Energy futures are struggling to find a price floor as concerns over where to store supply in the short term outweighs global equity markets, cheering signs of gradual reopening.
June WTI is trading below $13, down more than 24 percent on the day, but that seems somewhat pedestrian compared to what we saw a week ago when the June contract traded as low as $6.50 in the wake of May’s epic meltdown. In the latest sign of the demand for tankage, Energy Transfer is now reportedly looking to idle two Texas pipelines to use the lines for temporary storage space.
Reports that Pemex was declaring force majeure on fuel import contracts seems to have driven much of the heavy selling in both time and basis spreads for distillates Friday. Those reports were later refuted later in the day, and since then we’re seeing ULSD try to lead the rest of the complex higher. As we saw in last week’s DOE report where a heavy drop in exports drove a large inventory build in distillates, this story could have major implications for U.S. refiners on both the Gulf and West coasts.

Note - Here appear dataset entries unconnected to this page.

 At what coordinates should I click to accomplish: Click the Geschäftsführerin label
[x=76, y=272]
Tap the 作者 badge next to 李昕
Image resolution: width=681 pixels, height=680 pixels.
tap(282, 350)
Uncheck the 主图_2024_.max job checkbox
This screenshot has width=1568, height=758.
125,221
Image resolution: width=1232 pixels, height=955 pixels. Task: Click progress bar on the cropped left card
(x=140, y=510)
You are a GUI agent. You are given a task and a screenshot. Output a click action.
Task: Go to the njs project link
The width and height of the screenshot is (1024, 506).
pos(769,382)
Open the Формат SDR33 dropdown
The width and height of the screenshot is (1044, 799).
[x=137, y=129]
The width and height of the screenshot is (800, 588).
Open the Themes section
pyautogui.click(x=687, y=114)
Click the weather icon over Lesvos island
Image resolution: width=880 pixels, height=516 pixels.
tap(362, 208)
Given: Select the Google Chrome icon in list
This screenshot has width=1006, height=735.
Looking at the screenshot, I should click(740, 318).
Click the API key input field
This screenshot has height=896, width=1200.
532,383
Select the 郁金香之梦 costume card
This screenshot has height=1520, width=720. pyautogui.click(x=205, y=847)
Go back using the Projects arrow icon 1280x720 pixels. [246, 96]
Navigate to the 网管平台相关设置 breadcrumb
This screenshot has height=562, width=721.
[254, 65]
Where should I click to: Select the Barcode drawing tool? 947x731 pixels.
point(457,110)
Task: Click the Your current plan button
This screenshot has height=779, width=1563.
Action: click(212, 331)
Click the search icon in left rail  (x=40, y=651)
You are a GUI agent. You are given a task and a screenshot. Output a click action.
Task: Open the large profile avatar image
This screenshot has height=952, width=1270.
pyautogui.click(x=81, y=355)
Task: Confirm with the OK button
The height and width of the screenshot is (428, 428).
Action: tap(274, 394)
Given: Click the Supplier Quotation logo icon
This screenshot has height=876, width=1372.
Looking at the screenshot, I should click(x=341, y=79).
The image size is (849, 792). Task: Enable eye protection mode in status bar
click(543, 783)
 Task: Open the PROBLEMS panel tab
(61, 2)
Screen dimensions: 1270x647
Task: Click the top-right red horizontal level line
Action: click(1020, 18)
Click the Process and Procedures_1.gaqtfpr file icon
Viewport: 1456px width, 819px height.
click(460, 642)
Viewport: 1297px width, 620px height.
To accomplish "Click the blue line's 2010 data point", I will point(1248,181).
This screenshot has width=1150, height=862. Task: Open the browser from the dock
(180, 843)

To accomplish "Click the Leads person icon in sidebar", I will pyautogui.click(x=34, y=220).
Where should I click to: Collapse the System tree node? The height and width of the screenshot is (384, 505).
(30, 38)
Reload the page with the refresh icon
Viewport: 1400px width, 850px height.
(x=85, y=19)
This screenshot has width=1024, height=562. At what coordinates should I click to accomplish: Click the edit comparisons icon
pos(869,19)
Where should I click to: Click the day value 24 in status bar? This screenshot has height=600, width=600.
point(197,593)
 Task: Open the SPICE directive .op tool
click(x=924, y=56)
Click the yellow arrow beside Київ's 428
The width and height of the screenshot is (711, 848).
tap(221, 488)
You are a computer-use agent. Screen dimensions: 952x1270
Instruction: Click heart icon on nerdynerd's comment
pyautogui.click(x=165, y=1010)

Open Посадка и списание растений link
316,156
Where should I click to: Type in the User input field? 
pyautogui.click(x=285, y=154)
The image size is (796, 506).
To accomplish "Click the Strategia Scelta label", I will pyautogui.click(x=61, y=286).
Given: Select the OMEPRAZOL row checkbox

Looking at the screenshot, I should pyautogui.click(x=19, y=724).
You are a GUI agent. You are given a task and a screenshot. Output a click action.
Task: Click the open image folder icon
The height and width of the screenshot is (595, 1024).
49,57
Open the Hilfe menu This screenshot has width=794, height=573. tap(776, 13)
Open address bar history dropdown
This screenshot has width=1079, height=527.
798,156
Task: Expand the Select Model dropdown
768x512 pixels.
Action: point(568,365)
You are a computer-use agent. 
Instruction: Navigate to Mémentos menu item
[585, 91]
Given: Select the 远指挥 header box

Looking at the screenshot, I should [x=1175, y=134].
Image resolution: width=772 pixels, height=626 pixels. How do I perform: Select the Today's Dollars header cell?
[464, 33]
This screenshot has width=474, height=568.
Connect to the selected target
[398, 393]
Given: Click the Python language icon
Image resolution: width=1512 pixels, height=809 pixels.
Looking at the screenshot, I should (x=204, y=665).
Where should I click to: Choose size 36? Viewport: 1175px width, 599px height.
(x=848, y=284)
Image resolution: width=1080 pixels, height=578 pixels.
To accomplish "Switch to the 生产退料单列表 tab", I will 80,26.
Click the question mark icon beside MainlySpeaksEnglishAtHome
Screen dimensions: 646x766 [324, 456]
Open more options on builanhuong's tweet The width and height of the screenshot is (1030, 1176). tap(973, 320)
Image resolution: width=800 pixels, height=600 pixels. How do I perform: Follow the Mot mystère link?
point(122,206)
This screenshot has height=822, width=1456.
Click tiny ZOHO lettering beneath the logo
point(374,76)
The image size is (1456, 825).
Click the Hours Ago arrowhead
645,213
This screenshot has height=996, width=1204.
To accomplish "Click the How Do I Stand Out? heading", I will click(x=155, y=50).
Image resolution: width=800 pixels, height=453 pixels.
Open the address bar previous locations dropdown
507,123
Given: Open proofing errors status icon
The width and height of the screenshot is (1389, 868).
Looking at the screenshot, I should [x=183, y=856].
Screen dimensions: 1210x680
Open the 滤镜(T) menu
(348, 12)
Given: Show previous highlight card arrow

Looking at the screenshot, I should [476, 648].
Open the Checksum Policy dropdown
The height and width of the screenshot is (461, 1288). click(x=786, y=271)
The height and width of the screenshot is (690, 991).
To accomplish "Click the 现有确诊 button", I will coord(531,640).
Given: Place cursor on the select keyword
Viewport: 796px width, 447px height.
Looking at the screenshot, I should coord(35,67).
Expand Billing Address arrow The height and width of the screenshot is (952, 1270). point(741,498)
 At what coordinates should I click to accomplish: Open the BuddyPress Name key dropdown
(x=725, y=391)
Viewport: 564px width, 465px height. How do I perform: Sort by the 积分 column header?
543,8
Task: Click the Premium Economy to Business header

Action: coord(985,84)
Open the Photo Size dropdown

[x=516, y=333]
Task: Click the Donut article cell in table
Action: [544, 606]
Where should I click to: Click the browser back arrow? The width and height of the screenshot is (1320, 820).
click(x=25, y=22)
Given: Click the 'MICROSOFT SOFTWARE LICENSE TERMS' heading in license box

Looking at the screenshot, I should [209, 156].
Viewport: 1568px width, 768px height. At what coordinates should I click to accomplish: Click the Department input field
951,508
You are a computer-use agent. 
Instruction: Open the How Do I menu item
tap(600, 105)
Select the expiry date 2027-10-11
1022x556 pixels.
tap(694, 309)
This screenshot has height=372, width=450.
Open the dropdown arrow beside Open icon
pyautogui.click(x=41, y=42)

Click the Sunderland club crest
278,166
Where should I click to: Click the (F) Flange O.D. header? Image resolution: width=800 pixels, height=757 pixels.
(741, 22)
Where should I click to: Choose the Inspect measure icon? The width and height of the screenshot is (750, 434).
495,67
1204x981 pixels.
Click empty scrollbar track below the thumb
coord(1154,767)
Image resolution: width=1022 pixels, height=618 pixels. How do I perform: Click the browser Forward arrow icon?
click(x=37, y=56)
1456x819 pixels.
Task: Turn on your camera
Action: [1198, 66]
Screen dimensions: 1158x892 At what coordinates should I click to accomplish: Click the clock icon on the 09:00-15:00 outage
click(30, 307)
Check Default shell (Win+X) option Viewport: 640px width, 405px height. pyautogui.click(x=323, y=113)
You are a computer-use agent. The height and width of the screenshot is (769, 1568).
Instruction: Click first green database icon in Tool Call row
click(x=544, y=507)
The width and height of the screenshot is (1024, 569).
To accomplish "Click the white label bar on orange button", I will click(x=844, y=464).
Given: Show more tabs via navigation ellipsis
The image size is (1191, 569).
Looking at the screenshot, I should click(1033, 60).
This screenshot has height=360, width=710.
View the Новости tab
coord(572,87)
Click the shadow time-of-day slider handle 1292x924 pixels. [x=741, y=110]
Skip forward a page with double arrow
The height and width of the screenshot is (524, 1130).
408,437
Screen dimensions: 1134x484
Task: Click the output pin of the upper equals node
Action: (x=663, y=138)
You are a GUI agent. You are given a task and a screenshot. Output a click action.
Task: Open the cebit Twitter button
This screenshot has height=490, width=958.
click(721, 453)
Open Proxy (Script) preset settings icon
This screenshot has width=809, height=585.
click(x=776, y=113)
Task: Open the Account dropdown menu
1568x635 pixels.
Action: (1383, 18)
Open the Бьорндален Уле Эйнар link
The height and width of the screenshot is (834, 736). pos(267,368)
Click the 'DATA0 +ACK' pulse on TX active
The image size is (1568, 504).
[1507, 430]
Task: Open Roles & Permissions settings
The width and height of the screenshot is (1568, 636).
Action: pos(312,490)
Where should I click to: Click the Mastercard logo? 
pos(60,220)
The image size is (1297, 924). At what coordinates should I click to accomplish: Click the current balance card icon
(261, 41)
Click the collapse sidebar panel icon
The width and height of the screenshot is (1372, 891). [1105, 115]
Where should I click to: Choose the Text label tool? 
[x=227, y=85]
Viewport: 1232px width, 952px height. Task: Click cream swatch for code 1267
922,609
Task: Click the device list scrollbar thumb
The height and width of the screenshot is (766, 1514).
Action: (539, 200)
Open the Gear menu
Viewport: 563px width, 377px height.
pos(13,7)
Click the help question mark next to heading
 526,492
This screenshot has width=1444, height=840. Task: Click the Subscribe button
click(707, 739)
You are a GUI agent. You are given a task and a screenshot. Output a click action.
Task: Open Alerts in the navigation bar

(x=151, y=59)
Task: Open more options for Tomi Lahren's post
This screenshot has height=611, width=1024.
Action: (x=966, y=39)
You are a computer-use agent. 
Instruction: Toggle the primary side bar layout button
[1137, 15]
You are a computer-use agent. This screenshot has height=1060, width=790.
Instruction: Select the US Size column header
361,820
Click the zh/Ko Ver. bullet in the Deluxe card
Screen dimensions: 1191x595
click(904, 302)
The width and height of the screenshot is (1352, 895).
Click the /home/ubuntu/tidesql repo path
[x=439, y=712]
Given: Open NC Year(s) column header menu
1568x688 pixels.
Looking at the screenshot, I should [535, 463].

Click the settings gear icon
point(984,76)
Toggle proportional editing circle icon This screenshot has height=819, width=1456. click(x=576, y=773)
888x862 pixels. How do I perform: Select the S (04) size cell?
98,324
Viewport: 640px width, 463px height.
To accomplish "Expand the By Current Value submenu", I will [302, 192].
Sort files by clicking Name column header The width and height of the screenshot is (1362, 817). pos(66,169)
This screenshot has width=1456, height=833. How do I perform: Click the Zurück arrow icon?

Baker Hughes reported that 60 more oil rigs were taken offline in the U.S. last week, 37 of which were in the Permian basin. At this pace, the total U.S. rig count, which has dropped by 305 rigs in just six weeks, is only one to two weeks away from breaking the low set in 2016.
Money managers increased their net long holdings in both Brent and WTI last week, although it’s worth noting that Brent did not see new longs joining in, just shorts liquidating what were likely to be very profitable positions. WTI did see new length added by both the money manager and other reportable category after “can I store crude in my swimming pool?” became a trending topic.
Growing long positions in ULSD and Gasoil Contracts among the “swap dealer” trader category shows the rapidly increasing interest by distillate consumers to lock in at these historically low prices.